__Short problem__.
Reproduce the stretch from the line containing "Where should I" through the end of the material, renaming "quick action chip" to "shortcut button" and keeping everything else the same. Leave out the pictures.

__Entries__.
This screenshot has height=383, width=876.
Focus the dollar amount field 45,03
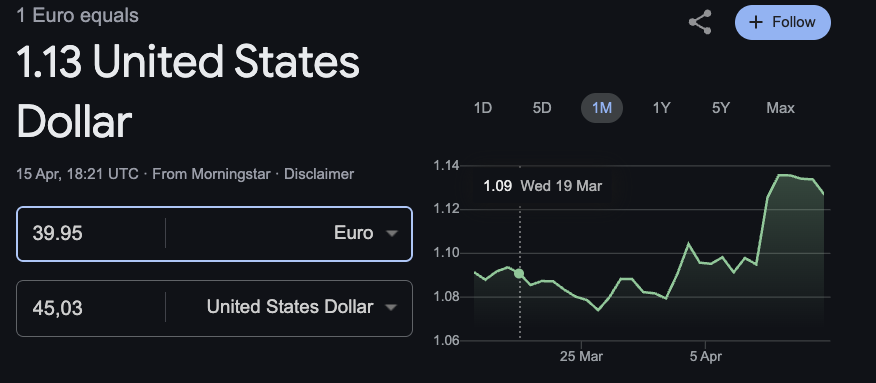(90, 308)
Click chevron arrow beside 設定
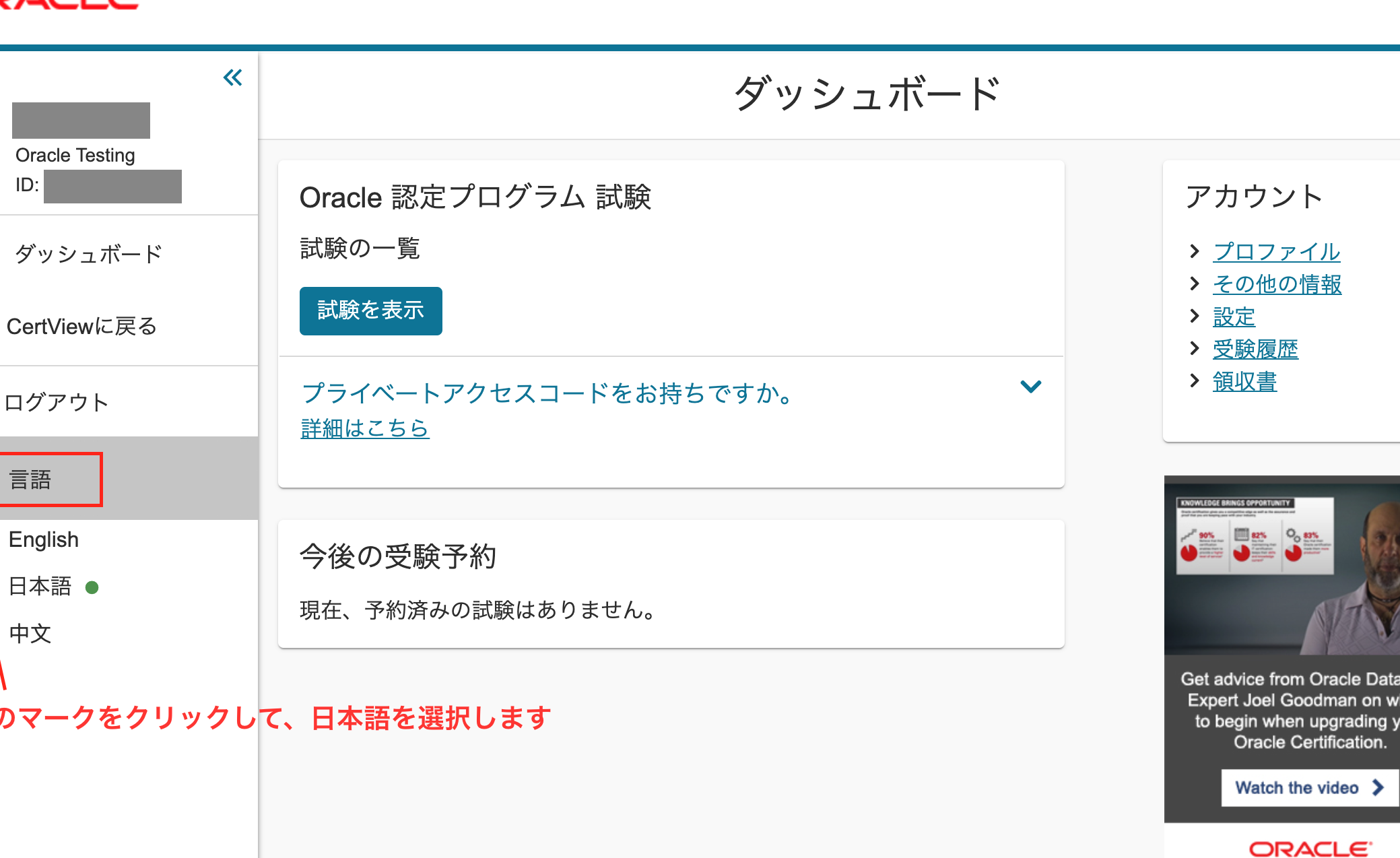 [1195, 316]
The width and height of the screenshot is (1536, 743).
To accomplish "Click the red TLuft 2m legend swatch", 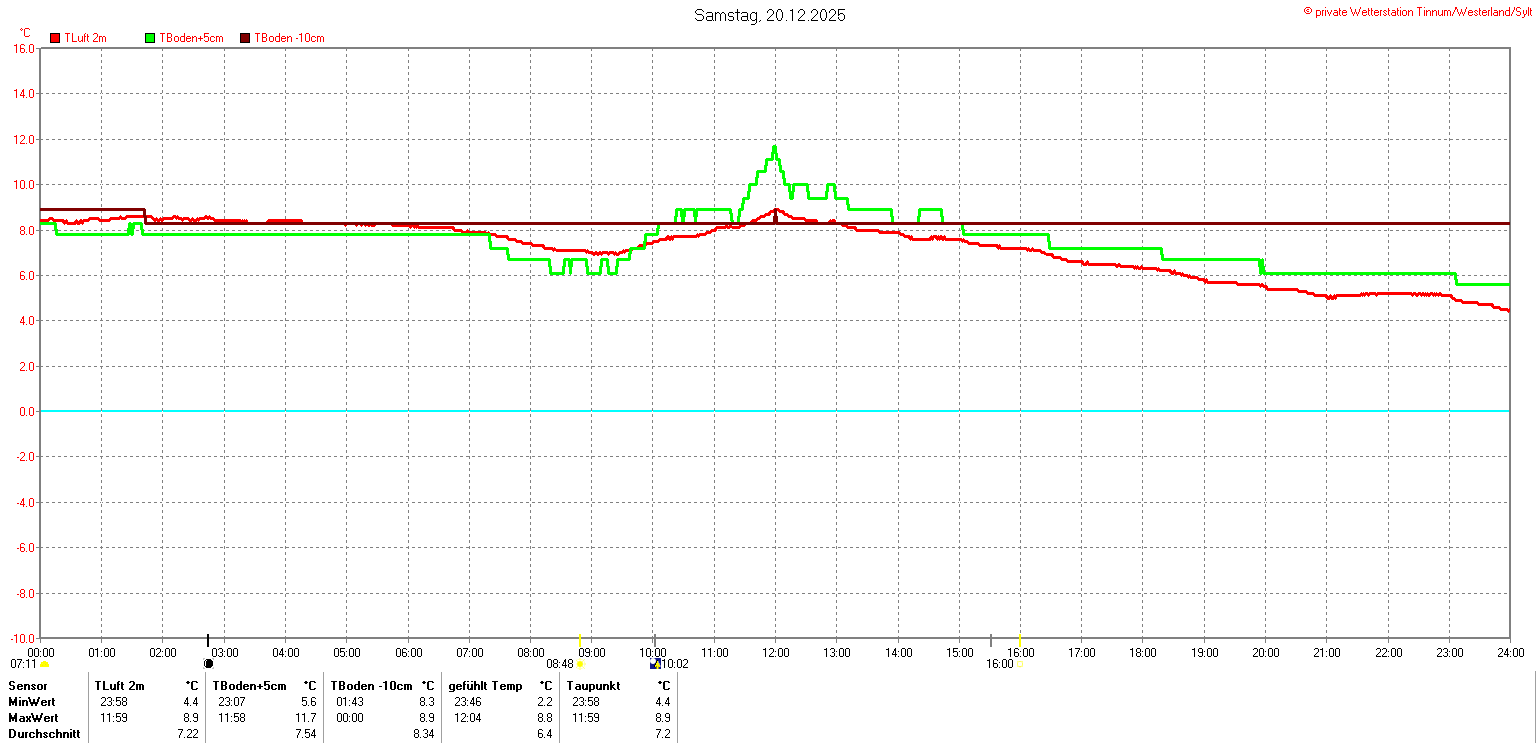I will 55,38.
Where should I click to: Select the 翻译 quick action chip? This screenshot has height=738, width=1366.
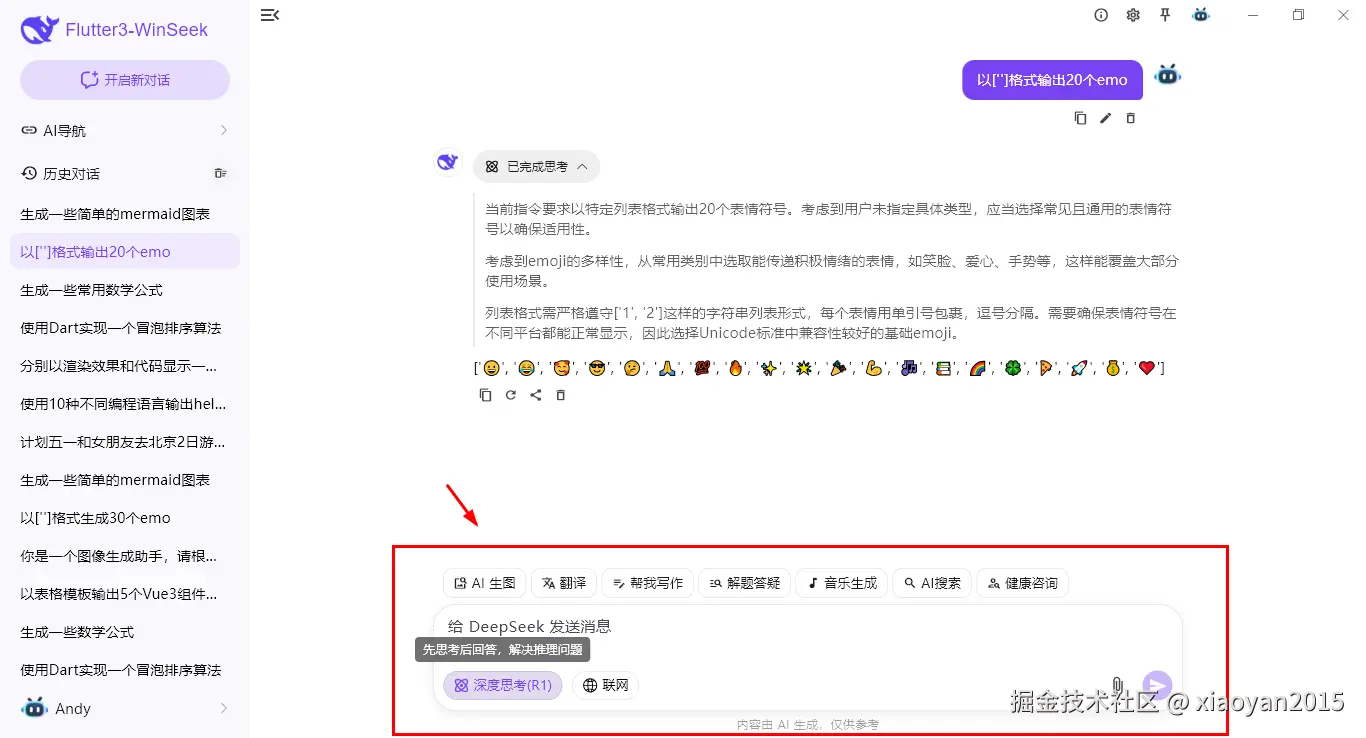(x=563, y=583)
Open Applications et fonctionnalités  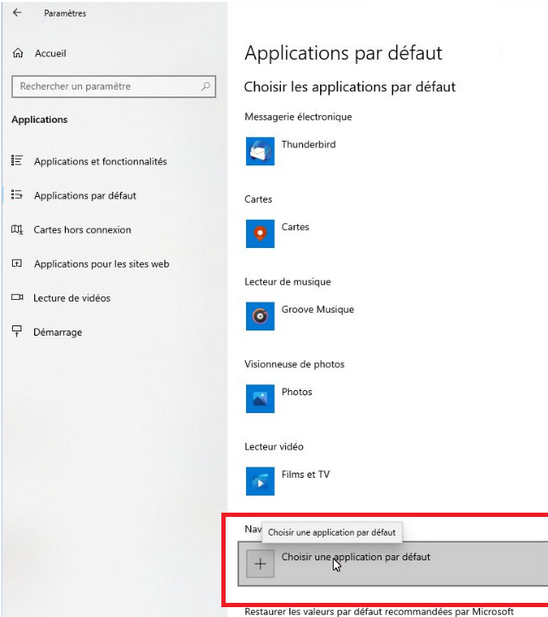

__Result for this task__.
Where should I click to: Select the 翻译 shortcut button? This screenshot has height=738, width=1366.
(x=563, y=583)
Open Applications et fonctionnalités  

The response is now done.